**List of tasks**
A) Answer these from the article on local flowers:
(i) Which council is Gagnon a member of?
(ii) Where did Tobie Whitman grow up?
(iii) What organization was Whitman a consultant at?
B) Quote the article on local flowers from "Little Acre Flowers, A" up to and including "was a child.".
C) Does the article on local flowers support each statement? Answer yes or no and quote the words that decide it.
(i) Whitman grew up surrounded by flower farms.
(ii) Gagnon says large flower wholesalers can still ignore the trend.
(iii) The bouquet Whitman holds includes flowers that are not local.

**Text under study**
########################################
Gagnon is a member of the American Grown Council. She tells me about her work, “At this point to help weigh in attracting new flower farms and to be an advocate and helping the direction of the program—it is exciting to see the movement have a life of its own and to see it go from just an idea to where it is now. To see the “American Grown” label on flowers in the marketplace it is so gratifying. —this takes down a barrier to so many designers and helped the marketplace overall. Large flowers wholesalers can’t ignore this trend anymore.”


Tobie Whitman holds a Little Acre bouquet sourced from only local flowers. Photo by Jennifer Chase.

Tobie Whitman holds a Little Acre bouquet sourced from only local flowers. Photo by Jennifer Chase.

 Little Acre Flowers, A Flower Designer Sourcing Only Local

Tobie Whitman grew up in Southern California surrounded by flower farms and flowers have been her passion since she was a child.

A consultant at USAID, Whitman had a nagging need to be more creative in her work and to create tangible products. One day nine years ago found herself walking in to one of DC’s top florists, saying “I’m here, I will do whatever you want.” She was put to work immediately and shares a “Tobie Tip” with me: “If you ever want to work at a florist, go the week before Valentine’s Day. You’ll get a job.”
########################################
**Given records**

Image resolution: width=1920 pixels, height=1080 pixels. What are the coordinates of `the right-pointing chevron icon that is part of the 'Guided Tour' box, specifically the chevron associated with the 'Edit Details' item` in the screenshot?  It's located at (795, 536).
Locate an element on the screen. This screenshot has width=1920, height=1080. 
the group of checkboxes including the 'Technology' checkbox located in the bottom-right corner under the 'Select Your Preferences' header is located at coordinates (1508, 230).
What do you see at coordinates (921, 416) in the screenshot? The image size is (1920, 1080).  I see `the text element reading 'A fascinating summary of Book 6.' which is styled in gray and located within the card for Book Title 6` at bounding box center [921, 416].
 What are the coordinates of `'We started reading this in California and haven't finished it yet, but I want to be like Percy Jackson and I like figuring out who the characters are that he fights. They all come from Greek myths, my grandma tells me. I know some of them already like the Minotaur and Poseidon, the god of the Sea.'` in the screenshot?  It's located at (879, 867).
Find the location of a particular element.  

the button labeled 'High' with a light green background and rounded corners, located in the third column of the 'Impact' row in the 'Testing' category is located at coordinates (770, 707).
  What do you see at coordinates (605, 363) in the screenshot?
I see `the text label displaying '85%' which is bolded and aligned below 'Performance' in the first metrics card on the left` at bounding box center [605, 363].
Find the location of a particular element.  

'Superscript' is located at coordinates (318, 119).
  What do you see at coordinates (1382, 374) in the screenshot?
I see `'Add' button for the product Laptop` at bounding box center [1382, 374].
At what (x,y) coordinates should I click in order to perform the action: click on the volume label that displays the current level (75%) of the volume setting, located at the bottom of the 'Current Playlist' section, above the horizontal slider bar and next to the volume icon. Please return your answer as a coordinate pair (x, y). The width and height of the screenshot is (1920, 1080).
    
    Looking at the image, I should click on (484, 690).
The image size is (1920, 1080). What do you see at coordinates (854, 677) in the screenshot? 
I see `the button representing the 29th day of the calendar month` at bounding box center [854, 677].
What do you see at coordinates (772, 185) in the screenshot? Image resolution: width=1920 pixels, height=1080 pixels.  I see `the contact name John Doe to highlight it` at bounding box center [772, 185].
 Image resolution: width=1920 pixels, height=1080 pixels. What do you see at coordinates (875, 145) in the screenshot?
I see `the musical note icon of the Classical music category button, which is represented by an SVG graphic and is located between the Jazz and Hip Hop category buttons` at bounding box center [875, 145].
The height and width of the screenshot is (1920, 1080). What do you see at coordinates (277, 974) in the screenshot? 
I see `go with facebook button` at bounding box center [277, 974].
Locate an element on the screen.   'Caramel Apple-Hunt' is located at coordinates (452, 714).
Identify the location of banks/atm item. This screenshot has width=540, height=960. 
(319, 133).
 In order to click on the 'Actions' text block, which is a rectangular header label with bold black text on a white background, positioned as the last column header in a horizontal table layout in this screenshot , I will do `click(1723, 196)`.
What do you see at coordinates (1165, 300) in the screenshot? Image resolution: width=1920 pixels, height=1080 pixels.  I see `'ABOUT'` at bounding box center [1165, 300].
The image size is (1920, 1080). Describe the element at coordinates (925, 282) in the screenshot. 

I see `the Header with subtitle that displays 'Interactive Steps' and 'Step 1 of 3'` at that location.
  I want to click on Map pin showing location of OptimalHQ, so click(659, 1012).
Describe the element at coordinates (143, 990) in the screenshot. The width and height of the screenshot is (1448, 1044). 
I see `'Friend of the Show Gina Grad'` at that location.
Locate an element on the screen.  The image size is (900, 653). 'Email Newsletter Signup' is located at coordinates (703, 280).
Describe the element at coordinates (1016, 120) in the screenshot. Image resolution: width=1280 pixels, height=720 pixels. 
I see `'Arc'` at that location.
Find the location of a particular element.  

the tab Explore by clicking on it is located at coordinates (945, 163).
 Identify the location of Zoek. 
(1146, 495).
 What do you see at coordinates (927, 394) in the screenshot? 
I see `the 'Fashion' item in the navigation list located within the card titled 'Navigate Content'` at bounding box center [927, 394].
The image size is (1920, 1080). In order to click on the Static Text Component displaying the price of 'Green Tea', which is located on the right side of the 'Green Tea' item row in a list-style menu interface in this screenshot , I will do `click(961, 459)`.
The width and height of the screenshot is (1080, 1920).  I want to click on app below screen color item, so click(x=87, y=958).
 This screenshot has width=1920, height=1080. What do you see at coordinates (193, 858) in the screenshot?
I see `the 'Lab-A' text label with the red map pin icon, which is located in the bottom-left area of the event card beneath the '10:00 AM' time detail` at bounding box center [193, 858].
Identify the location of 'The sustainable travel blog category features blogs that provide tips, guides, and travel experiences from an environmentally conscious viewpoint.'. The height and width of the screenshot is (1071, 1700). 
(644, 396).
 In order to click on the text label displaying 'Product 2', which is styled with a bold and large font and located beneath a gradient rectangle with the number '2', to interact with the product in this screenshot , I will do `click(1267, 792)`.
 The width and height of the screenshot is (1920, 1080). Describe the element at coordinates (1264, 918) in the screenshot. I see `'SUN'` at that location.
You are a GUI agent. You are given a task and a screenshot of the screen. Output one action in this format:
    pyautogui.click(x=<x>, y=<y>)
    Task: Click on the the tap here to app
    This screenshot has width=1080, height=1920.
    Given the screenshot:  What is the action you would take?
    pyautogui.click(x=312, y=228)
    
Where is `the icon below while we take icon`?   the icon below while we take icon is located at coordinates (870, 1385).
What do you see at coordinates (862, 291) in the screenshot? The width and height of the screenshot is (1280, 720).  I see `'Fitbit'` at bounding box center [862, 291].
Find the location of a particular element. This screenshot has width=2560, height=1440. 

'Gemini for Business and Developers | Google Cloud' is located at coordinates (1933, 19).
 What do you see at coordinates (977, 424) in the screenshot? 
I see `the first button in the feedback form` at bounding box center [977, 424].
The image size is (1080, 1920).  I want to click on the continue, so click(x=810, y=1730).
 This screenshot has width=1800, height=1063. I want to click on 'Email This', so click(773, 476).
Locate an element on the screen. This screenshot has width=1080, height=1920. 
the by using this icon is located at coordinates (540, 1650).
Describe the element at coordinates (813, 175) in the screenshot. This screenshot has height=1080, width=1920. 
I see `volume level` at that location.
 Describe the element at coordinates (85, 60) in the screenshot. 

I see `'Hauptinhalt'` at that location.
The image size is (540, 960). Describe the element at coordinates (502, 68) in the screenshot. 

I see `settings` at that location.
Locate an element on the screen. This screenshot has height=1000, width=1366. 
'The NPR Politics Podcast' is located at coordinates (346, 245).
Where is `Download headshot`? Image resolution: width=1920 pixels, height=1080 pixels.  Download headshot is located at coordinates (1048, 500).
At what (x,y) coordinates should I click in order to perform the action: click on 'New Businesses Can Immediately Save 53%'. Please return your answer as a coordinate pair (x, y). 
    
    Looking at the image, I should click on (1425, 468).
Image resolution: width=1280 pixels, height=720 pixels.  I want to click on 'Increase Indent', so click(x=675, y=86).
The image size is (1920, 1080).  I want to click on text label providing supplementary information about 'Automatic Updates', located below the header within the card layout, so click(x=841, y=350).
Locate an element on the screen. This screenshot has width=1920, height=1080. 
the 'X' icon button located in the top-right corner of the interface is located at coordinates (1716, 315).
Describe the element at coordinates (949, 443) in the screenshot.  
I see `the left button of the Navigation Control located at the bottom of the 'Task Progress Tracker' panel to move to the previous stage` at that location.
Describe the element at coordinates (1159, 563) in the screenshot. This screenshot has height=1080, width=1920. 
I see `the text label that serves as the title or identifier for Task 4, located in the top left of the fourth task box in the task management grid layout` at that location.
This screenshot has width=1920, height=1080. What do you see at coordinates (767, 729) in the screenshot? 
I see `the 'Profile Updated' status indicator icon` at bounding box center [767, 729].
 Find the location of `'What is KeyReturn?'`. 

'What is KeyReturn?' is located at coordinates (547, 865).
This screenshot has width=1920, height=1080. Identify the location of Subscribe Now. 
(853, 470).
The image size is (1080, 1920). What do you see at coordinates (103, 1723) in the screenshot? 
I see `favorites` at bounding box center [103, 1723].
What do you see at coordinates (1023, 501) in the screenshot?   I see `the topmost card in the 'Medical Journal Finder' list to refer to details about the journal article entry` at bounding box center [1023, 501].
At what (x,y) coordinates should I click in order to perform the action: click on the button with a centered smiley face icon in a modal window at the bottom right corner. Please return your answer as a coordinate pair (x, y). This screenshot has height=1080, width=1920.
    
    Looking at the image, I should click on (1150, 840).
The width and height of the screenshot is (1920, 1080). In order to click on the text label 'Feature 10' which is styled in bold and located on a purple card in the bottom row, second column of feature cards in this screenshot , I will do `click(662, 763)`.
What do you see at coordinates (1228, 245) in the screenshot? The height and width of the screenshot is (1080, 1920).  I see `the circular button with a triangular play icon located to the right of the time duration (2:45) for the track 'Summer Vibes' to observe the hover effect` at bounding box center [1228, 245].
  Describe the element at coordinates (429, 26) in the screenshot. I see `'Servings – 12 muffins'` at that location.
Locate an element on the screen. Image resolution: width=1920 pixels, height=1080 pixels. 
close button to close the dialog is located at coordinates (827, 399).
########################################
**Task answers**
A)
(i) The American Grown Council.
(ii) Southern California.
(iii) USAID.

B)
Little Acre Flowers, A Flower Designer Sourcing Only Local

Tobie Whitman grew up in Southern California surrounded by flower farms and flowers have been her passion since she was a child.

C)
(i) Yes: "Tobie Whitman grew up in Southern California surrounded by flower farms"
(ii) No: "Large flowers wholesalers can’t ignore this trend anymore."
(iii) No: "Tobie Whitman holds a Little Acre bouquet sourced from only local flowers."